N.B.: For the segmentation of the Chinese texts the 'Pan Gu Segment' library is used (http://pangusegment.codeplex.com/).
A.2-Dictionary-based lemmatization for nine (9) further languages;
A.3-Stemming algorithms for fifteen (15) languages;
N.B.: The main difference between (a) lemmatization and (b) stemming lies in how the inflectional forms of each word are normalized. In fact: (a) in the case of the lemmatization (see https://en.wikipedia.org/wiki/Lemmatisation) the normalization consists in grouping together the inflected forms of a word so they can be analysed as a single item, identified by the word's lemma, or dictionary form (e.g.: 'arguing' -> 'argue'); (b) in the case of stemming (https://en.wikipedia.org/wiki/Stemming), which usually simply removes inflectional endings, the stem need not be identical to the morphological root of the word (e.g.: 'arguing' -> 'argu').
Here is the list of the new languages for which the automatic lemmatization or the stemming process is supported by T-LAB Plus 2017.

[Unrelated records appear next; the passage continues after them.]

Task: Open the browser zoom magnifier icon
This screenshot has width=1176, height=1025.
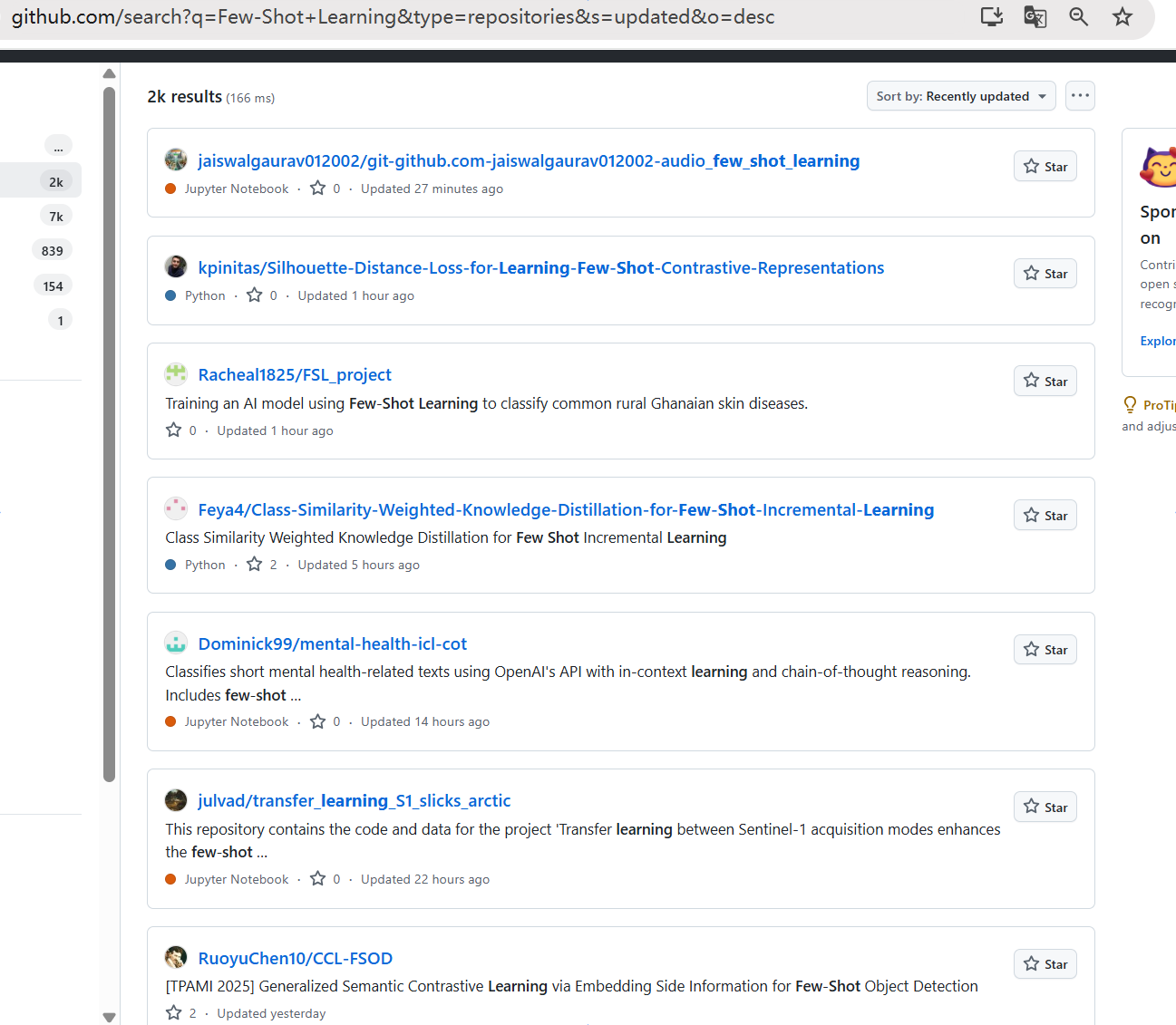Action: tap(1078, 16)
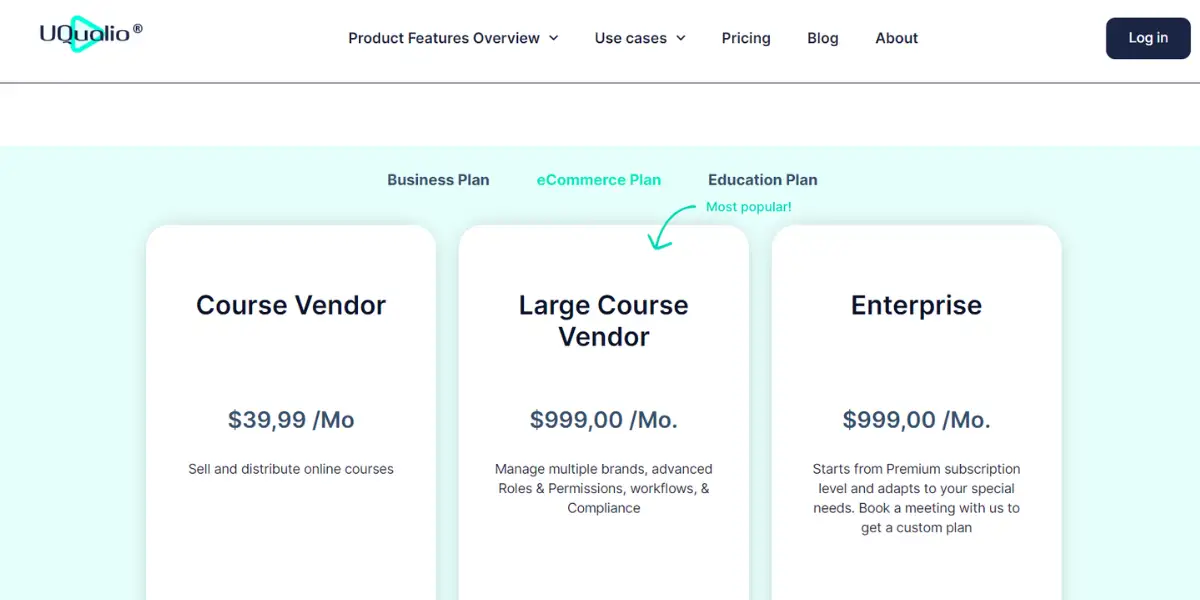Select the Course Vendor plan heading

click(x=291, y=305)
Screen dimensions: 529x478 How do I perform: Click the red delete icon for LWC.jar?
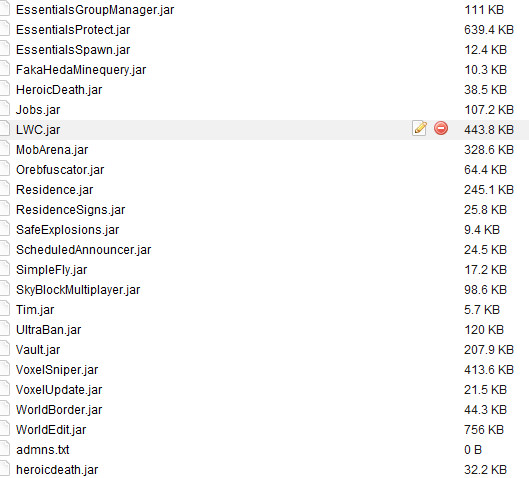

LEMMATIZATION: Catalan, Croatian, Polish, Romanian, Russian, Serbian, Slovak, Swedish, Ukrainian.
STEMMING: Arabic, Bengali, Bulgarian, Czech, Danish, Dutch, Finnish, Greek, Hindi, Hungarian, Indonesian, Marathi, Norwegian, Persian, Turkish.
When selecting languages in the setup form, while the six languages(*) for which T-LAB already supported the automatic lemmatization can be selected trough the button on the left (see 'A' below), the new one can be selected trough the button on the right (see 'B' below).
(*) English, French, German, Italian, Portuguese and Spanish.